Anoche, cuando pensé en escribir hoy este artículo, me asomé a ver con prismáticos el firmamento, que desde donde vivo se ve nítido y limpio. Y allí estaba el impasible y fiel Cazador, muy próximo al horizonte. Me detuve un rato en el punto rojizo de Betelgeuse, la estrella más hermosa de esa constelación, el Uluriajuak de los esquimales, Basn de los persas e Ib al-Jauza de los árabes, que en las tablas astronómicas de Alfonso X el Sabio aparece ya como Beldengeuze. Y mientras la observaba recordé que estaba mirando una estrella condenada a muerte. Todo el Universo y cuanto contiene lo está, tarde o temprano; pero Betelgeuse tiene, incluso, fecha de caducidad conocida.

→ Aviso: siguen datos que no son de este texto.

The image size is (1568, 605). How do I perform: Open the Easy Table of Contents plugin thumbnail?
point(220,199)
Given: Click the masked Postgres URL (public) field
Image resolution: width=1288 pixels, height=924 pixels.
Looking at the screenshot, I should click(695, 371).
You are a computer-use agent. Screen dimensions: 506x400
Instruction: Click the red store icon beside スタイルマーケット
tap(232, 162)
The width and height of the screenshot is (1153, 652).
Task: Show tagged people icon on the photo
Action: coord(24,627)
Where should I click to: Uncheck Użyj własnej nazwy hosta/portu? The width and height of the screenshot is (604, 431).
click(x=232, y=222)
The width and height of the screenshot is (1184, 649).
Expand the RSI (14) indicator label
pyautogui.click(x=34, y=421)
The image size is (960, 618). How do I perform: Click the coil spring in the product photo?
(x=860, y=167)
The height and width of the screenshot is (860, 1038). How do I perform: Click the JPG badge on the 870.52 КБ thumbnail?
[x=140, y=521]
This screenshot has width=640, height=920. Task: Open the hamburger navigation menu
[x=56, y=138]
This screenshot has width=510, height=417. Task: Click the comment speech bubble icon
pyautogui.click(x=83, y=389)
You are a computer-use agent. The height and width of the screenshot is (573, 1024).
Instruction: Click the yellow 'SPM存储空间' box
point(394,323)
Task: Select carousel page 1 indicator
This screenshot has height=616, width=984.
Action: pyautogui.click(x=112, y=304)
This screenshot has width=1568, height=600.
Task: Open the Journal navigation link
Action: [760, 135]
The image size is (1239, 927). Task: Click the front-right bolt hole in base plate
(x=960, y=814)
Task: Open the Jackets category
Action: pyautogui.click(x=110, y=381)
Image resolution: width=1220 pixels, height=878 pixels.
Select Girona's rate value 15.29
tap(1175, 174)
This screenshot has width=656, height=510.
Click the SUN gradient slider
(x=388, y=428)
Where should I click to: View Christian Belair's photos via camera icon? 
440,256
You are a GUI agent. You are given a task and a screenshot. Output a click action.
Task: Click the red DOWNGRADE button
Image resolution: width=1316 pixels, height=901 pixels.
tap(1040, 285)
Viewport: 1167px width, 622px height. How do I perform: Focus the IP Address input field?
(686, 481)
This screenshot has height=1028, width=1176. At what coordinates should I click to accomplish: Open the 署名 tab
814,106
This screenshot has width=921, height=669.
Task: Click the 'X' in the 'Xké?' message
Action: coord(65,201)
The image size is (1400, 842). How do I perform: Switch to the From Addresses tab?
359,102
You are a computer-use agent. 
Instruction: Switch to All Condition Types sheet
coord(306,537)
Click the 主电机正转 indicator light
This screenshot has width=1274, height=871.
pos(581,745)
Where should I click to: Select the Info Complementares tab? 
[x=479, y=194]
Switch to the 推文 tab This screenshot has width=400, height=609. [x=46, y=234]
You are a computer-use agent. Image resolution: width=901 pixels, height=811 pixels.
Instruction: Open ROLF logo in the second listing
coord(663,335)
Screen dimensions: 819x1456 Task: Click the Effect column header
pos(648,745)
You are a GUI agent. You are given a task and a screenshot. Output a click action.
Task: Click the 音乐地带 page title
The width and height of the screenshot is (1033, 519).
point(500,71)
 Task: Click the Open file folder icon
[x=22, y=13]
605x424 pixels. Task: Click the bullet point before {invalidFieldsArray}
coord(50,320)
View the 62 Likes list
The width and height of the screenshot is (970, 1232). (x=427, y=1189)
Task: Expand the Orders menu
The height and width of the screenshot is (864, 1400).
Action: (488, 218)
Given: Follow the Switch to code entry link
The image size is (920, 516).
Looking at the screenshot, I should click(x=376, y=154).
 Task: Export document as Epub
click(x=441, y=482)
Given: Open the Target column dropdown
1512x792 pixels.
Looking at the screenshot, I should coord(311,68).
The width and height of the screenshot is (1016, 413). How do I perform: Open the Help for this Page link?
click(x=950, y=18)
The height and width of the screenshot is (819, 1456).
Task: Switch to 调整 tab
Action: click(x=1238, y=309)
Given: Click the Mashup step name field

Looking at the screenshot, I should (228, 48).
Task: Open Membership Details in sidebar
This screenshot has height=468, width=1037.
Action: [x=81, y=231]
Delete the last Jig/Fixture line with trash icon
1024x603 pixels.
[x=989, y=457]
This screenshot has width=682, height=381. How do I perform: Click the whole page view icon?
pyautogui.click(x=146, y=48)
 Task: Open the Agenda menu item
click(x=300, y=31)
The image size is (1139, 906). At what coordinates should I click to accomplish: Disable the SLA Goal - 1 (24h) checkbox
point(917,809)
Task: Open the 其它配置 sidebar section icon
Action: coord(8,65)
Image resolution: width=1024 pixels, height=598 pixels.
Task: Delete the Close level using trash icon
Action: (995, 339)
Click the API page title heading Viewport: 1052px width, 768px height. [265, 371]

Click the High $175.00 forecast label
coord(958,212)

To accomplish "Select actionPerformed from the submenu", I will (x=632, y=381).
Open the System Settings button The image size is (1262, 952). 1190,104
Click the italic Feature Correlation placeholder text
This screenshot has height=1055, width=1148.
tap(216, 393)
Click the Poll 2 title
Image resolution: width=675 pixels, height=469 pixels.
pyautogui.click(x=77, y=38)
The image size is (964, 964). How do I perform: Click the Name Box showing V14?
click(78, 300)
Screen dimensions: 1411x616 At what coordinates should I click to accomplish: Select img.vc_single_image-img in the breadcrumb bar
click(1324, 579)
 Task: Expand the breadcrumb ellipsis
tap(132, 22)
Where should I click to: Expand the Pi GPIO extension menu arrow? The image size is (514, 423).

Ahí donde se la ve, tan hermosa desde que nació como gigante azul hace ocho millones de años, Betelgeuse agoniza sin remedio. Se desvanece. En sólo un año su brillo ha perdido casi dos tercios de intensidad; y no porque sea una estrella de resplandor variable, que lo es, sino porque está consumiendo su combustible interno y eso la conduce, inevitablemente, al colapso que la hará estallar en lo que los astrónomos llaman supernova: una explosión que durante tres meses iluminará de noche la tierra, que hará el hombro del Cazador tan brillante como la luna llena, y que se irá apagando hasta desaparecer para siempre en uno o dos años. Según los astrónomos, para que eso ocurra quedan, como mucho, menos de 100.000 años. Y de ahí para abajo. O sea, mil cortos siglos. Cifra que si a los estúpidos humanos que estamos aquí nos parece enorme, para el impasible cosmos y sus reglas es un aperitivo de nada. Un simple suspiro entre dos aparentes eternidades.